▶ _PROBLEM TO SOLVE_: The task calls for every line of the data to be retyped exactly.

[Saved data entries]
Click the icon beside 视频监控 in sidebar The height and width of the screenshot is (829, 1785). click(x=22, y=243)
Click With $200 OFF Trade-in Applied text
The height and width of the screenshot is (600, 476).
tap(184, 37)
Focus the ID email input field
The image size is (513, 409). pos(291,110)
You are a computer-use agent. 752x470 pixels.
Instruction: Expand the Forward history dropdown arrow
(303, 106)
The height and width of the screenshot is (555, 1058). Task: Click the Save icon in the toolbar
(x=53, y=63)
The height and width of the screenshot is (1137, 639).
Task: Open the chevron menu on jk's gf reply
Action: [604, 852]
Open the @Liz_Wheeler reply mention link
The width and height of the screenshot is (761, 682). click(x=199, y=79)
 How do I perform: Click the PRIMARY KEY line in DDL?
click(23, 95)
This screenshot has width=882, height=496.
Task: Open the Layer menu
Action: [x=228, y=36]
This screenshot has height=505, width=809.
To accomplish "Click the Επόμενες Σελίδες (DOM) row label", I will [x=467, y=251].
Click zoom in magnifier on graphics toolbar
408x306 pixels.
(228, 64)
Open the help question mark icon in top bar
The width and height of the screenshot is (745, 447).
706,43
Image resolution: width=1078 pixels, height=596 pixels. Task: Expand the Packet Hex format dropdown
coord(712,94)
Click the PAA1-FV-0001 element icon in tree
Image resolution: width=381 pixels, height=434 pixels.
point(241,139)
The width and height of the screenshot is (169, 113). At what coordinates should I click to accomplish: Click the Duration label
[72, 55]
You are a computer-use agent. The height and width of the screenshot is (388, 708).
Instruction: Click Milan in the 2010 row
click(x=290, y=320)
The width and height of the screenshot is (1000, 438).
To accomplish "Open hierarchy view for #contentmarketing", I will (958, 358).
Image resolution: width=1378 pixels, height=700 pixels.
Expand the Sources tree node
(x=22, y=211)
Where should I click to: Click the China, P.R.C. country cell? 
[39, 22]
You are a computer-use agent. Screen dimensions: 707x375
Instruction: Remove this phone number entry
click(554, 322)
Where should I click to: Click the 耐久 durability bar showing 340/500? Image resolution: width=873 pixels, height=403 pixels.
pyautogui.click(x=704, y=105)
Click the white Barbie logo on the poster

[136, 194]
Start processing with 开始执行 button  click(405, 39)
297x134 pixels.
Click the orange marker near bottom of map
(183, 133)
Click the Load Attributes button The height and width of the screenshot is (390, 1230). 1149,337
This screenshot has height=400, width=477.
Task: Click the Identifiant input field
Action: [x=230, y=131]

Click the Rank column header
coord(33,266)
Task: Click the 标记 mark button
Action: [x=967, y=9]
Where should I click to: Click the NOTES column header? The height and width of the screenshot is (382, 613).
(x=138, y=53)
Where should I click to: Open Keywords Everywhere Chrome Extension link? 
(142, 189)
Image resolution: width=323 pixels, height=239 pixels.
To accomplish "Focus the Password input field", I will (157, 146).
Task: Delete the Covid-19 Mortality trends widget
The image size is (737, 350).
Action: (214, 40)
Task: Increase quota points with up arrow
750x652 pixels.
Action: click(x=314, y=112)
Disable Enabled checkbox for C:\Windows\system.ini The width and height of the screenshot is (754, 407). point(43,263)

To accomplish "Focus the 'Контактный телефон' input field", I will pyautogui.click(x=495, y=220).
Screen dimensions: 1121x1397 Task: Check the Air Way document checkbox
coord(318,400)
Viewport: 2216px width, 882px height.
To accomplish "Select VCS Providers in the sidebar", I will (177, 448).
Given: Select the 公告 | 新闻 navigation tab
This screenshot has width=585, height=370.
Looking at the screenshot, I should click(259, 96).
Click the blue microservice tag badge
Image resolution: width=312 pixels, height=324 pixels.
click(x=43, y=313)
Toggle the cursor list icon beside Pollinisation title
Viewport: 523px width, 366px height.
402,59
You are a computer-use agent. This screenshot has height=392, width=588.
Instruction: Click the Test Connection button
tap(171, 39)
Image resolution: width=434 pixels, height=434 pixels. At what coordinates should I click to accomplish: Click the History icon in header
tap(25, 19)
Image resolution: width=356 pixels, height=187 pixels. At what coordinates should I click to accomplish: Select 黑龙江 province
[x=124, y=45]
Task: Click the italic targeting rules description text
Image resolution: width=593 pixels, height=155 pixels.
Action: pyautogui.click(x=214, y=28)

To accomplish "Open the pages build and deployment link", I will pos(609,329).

▶ _TASK ANSWER_:
Click the icon beside 视频监控 in sidebar The height and width of the screenshot is (829, 1785). click(x=22, y=243)
Click With $200 OFF Trade-in Applied text
The height and width of the screenshot is (600, 476).
tap(184, 37)
Focus the ID email input field
The image size is (513, 409). pos(291,110)
You are a computer-use agent. 752x470 pixels.
Instruction: Expand the Forward history dropdown arrow
(303, 106)
The height and width of the screenshot is (555, 1058). Task: Click the Save icon in the toolbar
(x=53, y=63)
The height and width of the screenshot is (1137, 639).
Task: Open the chevron menu on jk's gf reply
Action: [604, 852]
Open the @Liz_Wheeler reply mention link
The width and height of the screenshot is (761, 682). click(x=199, y=79)
 How do I perform: Click the PRIMARY KEY line in DDL?
click(23, 95)
This screenshot has width=882, height=496.
Task: Open the Layer menu
Action: [x=228, y=36]
This screenshot has height=505, width=809.
To accomplish "Click the Επόμενες Σελίδες (DOM) row label", I will [x=467, y=251].
Click zoom in magnifier on graphics toolbar
408x306 pixels.
(228, 64)
Open the help question mark icon in top bar
The width and height of the screenshot is (745, 447).
706,43
Image resolution: width=1078 pixels, height=596 pixels. Task: Expand the Packet Hex format dropdown
coord(712,94)
Click the PAA1-FV-0001 element icon in tree
Image resolution: width=381 pixels, height=434 pixels.
point(241,139)
The width and height of the screenshot is (169, 113). At what coordinates should I click to accomplish: Click the Duration label
[72, 55]
You are a computer-use agent. The height and width of the screenshot is (388, 708).
Instruction: Click Milan in the 2010 row
click(x=290, y=320)
The width and height of the screenshot is (1000, 438).
To accomplish "Open hierarchy view for #contentmarketing", I will (958, 358).
Image resolution: width=1378 pixels, height=700 pixels.
Expand the Sources tree node
(x=22, y=211)
Where should I click to: Click the China, P.R.C. country cell? 
[39, 22]
You are a computer-use agent. Screen dimensions: 707x375
Instruction: Remove this phone number entry
click(554, 322)
Where should I click to: Click the 耐久 durability bar showing 340/500? Image resolution: width=873 pixels, height=403 pixels.
pyautogui.click(x=704, y=105)
Click the white Barbie logo on the poster

[136, 194]
Start processing with 开始执行 button  click(405, 39)
297x134 pixels.
Click the orange marker near bottom of map
(183, 133)
Click the Load Attributes button The height and width of the screenshot is (390, 1230). 1149,337
This screenshot has height=400, width=477.
Task: Click the Identifiant input field
Action: [x=230, y=131]

Click the Rank column header
coord(33,266)
Task: Click the 标记 mark button
Action: [x=967, y=9]
Where should I click to: Click the NOTES column header? The height and width of the screenshot is (382, 613).
(x=138, y=53)
Where should I click to: Open Keywords Everywhere Chrome Extension link? 
(142, 189)
Image resolution: width=323 pixels, height=239 pixels.
To accomplish "Focus the Password input field", I will (157, 146).
Task: Delete the Covid-19 Mortality trends widget
The image size is (737, 350).
Action: (214, 40)
Task: Increase quota points with up arrow
750x652 pixels.
Action: click(x=314, y=112)
Disable Enabled checkbox for C:\Windows\system.ini The width and height of the screenshot is (754, 407). point(43,263)

To accomplish "Focus the 'Контактный телефон' input field", I will pyautogui.click(x=495, y=220).
Screen dimensions: 1121x1397 Task: Check the Air Way document checkbox
coord(318,400)
Viewport: 2216px width, 882px height.
To accomplish "Select VCS Providers in the sidebar", I will (177, 448).
Given: Select the 公告 | 新闻 navigation tab
This screenshot has width=585, height=370.
Looking at the screenshot, I should click(259, 96).
Click the blue microservice tag badge
Image resolution: width=312 pixels, height=324 pixels.
click(x=43, y=313)
Toggle the cursor list icon beside Pollinisation title
Viewport: 523px width, 366px height.
402,59
You are a computer-use agent. This screenshot has height=392, width=588.
Instruction: Click the Test Connection button
tap(171, 39)
Image resolution: width=434 pixels, height=434 pixels. At what coordinates should I click to accomplish: Click the History icon in header
tap(25, 19)
Image resolution: width=356 pixels, height=187 pixels. At what coordinates should I click to accomplish: Select 黑龙江 province
[x=124, y=45]
Task: Click the italic targeting rules description text
Image resolution: width=593 pixels, height=155 pixels.
Action: pyautogui.click(x=214, y=28)

To accomplish "Open the pages build and deployment link", I will pos(609,329).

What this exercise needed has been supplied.